Teramo. Erano finiti a processo nell’ambito di un’inchiesta su un agente di polizia penitenziaria accusato di aver fatto tutta una serie di favori a detenuti ed ex detenuti del carcere di Castrogno.
Processo che oggi ha visto l’assoluzione di Vincenzo Varriale, all’epoca detenuto a Castrogno, dalle accuse di corruzione e detenzione ai fini di spaccio di sostanze stupefacenti, e la condanna ad 8 mesi per falso in atto pubblico, con sospensione della pena e non menzione nel casellario giudiziale di una dottoressa, Alessandra Pilotti.
Condanna arrivata per un solo capo di imputazione relativo ad un certificato medico rilasciato all’agente di polizia penitenziaria (che aveva già definito la sua posizione con un patteggiamento) e di cui è stata dichiarata la falsità ideologica.
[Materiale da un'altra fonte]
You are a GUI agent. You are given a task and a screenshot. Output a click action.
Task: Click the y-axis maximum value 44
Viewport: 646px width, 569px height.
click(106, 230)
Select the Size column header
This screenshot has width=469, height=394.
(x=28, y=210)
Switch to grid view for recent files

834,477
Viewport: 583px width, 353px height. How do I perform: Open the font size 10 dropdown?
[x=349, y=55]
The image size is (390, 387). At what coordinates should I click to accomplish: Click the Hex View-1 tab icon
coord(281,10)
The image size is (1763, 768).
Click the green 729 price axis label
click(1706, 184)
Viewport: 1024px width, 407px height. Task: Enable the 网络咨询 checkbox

Sempre la dottoressa è stata invece assolta da altri capi di imputazione sempre di falso relativi ad altri certificati e dall’accusa di truffa (connessa al rilascio dei certificati, che l’agente avrebbe utilizzato per assentarsi dal lavoro). La vicenda che aveva visto i due finire a processo è quella scoppiata nel 2014, quando sul tavolo del pm Luca Sciarretta era arrivato uno stralcio di un’indagine della Dda di Napoli.
Quest’ultima, indagando su alcune persone legate al clan dei Casalesi, aveva acceso i riflettori su strani rapporti tra l’agente di polizia penitenziaria Giancarlo Arononi e alcuni detenuti ed ex detenuti del carcere di Castrogno. Da qui l’apertura di un fascicolo da parte della Procura di Teramo, che lo scorso anno aveva portato alla sospensione dal servizio dell’agente, accusato di corruzione, rivelazione di segreti d’ufficio, falso in atto pubblico e truffa. Accuse per le quali a luglio 2014 Arnoni aveva patteggiato una pena di due anni ed otto mesi, con il fascicolo a carico dell’uomo che aveva portato anche al rinvio a giudizio di altre due imputati: l’ex detenuto Varriale, accusato di aver corrotto l’agente, dietro il pagamento con formaggi, salumi e vino, per far entrare la droga in carcere, e la dottoressa, accusata di aver rilasciato all’agente dei certificati medici senza visitarlo. Certificati che l’agente avrebbe utilizzato per assentarsi dal lavoro percependo indebitamente stipendio ed indennità di malattia. La Procura aveva chiesto la condanna a 4 anni per Varriale e ad un 1 anno e 6 mesi per la dottoressa.